How does the platform handle bigger data and more operations?
Analyze the time complexity of the following Apache Spark code running on Databricks.
from pyspark.sql import SparkSession
spark = SparkSession.builder.appName('Example').getOrCreate()
df = spark.read.csv('/data/large_dataset.csv', header=True, inferSchema=True)
result = df.groupBy('category').count().orderBy('count', ascending=False)
result.show()
This code reads a large CSV file, groups data by a column, counts entries per group, and sorts the results.
Look at what repeats as data size grows.
- Primary operation: Grouping and counting rows by category.
- How many times: Once per row in the dataset, so as many times as there are rows.
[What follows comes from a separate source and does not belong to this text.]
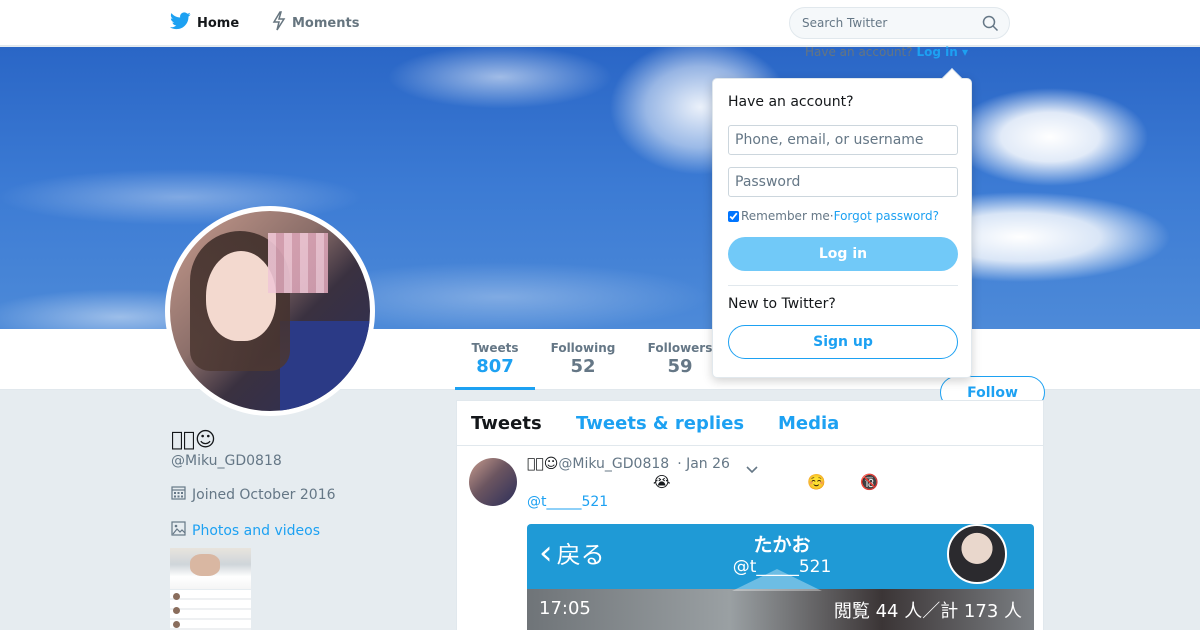 Image resolution: width=1200 pixels, height=630 pixels. Describe the element at coordinates (843, 254) in the screenshot. I see `login-button: Log in` at that location.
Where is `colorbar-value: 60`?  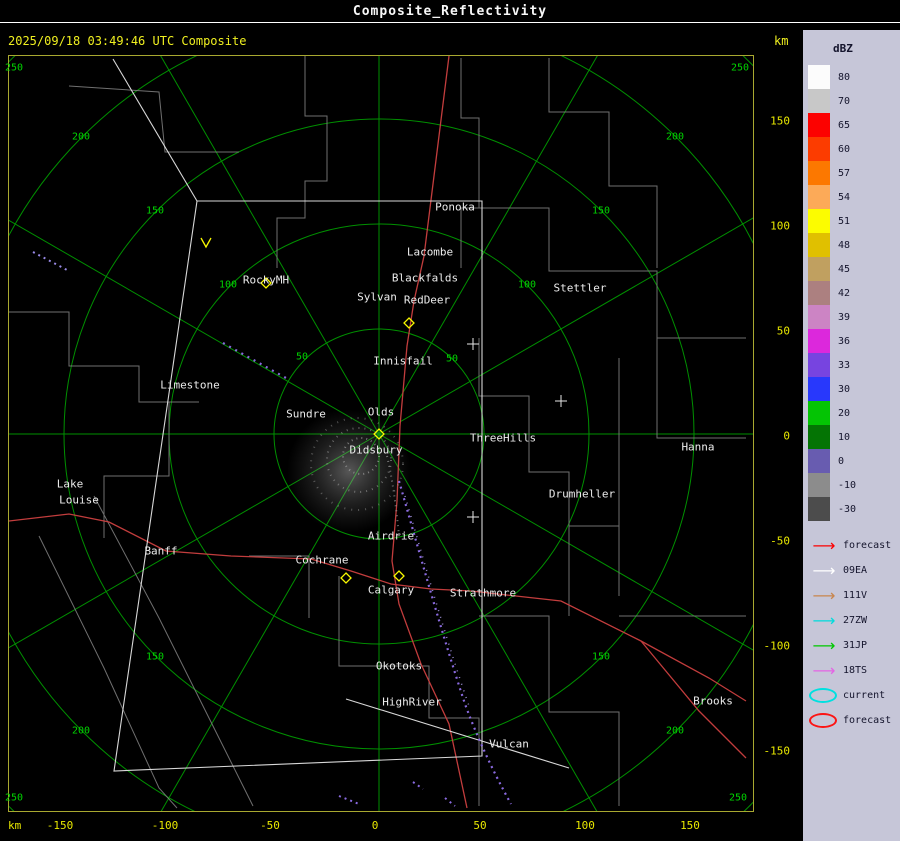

As the number of rows increases, the grouping and counting take more time roughly proportional to the number of rows.
| Input Size (n) | Approx. Operations |
|---|---|
| 10 | About 10 grouping and counting steps |
| 100 | About 100 grouping and counting steps |
| 1000 | About 1000 grouping and counting steps |
Pattern observation: The work grows roughly in direct proportion to the number of rows.
Time Complexity: O(n)
This means the time to run grows linearly as the data size grows.
[X] Wrong: "Grouping and counting will take the same time no matter how big the data is."
[OK] Correct: The operation must look at each row, so more rows mean more work and more time.
Understanding how data operations scale helps you explain your approach to handling big data efficiently.
"What if we added a filter before grouping? How would that change the time complexity?"